稲川会館の内部の様子について、警察当局の捜査幹部は「寺岡は6代目(山口組)のカシラの高山と直接会って謝罪した。面会時間は40分ほどだった」と明かしたうえで、次のように解説した。
「山口組が2015年に分裂する前、寺岡は子分として6代目山口組組長の盃を受けていた。しかし分裂にあたって公然と反旗を翻し、神戸山口組の傘下についていた。そのことをまず謝罪したようだ。それには当然、命の保証をしてもらう意図があっただろう。神戸山口組に対して強硬派の高山が、寺岡の謝罪の申し入れを受けた理由までは分からない。ただ寺岡はすでに神戸山口組から脱退を表明しているし、絶縁の処分も受けているという経緯も踏まえて判断したのだろう」
寺岡は謝罪を終えると、出迎えの時と同じ稲川会最高幹部に伴われて稲川会館を後にし、新横浜駅から新幹線で兵庫県への帰路についた。早朝から6代目山口組幹部、稲川会幹部、寺岡の動向を追尾していた捜査員らも新幹線乗車を確認し、襲撃事件など想定された最悪の事態は起きずに長い1日が終わった。
「6代目山口組との形勢はもはや覆しようがない」
6代目山口組への謝罪を終えた寺岡はその翌日、兵庫県警に自らの引退と侠友会の解散を届け出た。配下の構成員らは6代目山口組へと移籍するとの情報もあったが、「全員がカタギになることを決めた」(前出の警察当局の捜査幹部)という。

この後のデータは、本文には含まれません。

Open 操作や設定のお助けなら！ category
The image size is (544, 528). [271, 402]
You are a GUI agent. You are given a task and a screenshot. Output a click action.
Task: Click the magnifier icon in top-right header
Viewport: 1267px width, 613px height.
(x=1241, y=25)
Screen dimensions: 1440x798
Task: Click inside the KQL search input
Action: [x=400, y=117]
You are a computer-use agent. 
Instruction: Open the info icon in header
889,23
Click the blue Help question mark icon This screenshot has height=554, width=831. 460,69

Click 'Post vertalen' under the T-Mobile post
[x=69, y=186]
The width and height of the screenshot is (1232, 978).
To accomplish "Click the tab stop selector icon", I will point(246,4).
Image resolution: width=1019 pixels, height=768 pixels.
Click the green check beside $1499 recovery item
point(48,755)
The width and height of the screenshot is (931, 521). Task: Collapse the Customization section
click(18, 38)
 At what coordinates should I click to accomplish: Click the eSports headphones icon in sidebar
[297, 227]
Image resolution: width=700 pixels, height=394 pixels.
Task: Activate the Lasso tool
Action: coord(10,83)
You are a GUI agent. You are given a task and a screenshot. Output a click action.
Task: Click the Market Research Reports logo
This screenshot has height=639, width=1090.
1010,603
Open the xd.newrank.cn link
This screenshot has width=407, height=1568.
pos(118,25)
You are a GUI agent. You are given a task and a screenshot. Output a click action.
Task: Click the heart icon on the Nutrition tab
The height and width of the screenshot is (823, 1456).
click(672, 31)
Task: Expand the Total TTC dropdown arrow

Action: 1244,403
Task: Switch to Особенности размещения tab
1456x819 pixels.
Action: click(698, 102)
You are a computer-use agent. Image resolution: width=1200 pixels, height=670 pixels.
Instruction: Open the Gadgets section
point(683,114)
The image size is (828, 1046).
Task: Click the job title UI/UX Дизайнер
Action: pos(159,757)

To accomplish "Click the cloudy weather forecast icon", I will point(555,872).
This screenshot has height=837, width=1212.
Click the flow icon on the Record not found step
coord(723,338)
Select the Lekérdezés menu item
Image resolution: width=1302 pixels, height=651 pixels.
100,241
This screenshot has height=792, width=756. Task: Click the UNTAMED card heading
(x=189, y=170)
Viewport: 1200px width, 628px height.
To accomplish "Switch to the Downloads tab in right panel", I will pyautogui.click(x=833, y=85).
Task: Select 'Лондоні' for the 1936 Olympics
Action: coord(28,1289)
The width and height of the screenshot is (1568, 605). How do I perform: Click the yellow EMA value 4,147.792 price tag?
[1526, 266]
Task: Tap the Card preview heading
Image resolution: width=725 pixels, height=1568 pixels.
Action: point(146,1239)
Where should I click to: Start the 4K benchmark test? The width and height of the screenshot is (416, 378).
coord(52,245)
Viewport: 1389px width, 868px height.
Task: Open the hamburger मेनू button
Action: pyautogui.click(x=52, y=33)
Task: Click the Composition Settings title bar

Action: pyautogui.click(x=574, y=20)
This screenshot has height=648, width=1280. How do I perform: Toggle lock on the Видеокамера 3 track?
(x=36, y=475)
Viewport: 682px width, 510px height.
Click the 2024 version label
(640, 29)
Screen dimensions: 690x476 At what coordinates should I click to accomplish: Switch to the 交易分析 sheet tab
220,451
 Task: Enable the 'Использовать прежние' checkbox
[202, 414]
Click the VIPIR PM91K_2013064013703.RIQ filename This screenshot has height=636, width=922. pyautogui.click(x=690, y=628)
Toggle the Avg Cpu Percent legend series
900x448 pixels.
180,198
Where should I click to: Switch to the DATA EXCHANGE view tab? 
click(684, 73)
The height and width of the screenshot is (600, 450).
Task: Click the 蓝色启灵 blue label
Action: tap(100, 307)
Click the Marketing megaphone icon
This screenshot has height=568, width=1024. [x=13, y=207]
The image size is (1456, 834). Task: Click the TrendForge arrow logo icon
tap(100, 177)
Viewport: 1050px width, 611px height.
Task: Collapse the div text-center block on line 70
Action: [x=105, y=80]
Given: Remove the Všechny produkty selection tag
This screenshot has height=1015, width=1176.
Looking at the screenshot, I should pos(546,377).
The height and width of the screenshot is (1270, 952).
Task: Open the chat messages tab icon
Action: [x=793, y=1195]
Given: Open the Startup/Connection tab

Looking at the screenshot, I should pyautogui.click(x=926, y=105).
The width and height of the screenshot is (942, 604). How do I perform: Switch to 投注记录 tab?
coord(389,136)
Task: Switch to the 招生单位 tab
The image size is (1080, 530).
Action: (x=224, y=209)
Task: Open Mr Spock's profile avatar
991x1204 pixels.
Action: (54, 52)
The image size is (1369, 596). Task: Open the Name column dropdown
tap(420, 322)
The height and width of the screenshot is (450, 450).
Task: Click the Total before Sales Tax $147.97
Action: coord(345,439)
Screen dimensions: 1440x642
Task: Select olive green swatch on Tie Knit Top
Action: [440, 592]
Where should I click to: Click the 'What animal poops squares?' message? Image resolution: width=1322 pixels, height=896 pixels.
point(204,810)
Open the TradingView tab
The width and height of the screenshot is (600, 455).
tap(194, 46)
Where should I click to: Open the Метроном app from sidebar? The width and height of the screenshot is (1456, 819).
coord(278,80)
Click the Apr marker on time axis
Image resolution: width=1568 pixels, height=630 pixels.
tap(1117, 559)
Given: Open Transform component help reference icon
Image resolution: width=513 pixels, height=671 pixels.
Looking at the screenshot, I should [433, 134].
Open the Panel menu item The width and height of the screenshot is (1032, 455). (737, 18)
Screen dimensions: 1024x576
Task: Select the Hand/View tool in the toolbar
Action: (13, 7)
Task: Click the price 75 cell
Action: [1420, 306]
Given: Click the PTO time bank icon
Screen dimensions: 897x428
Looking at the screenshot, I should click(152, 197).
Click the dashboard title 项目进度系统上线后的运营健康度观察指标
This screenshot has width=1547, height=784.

首都圏に拠点を構える指定暴力団の古参幹部は、移籍ではなく「カタギになる」という決断についてこう指摘する。
「一人で責任を取って引退するのは理解できるが、自分としては神戸(山口組)側に組織を残すのが筋ではないかと思っていた。しかし侠友会の若い衆が6代目(山口組)側に移ると聞いていたが、解散して若い衆もカタギになるということで納得がいった」
そのうえで、次のように寺岡の心境を推し測った。
「神戸山口組は(中核組織だった)山健組や池田組などが抜けた。最近でも寺岡の侠友会、さらには(5代目時代の若頭が結成した)宅見組も脱退した。旗揚げ時の中心的な組織がすべていなくなり、勢力は小さくなるばかり。6代目山口組との形勢はもはや覆しようがない。そんな場所に自分の若い衆を戻さないという決断だったのではないだろうか」
しかし、侠友会や寺岡に対する警察当局の見方は依然として厳しい。前出の捜査幹部は、「寺岡が兵庫県警に引退と侠友会の解散を届け出たが、当面は認めない。特定抗争指定暴力団である神戸山口組傘下の2次団体として、暴力団対策法の規制の対象とする」と強調する。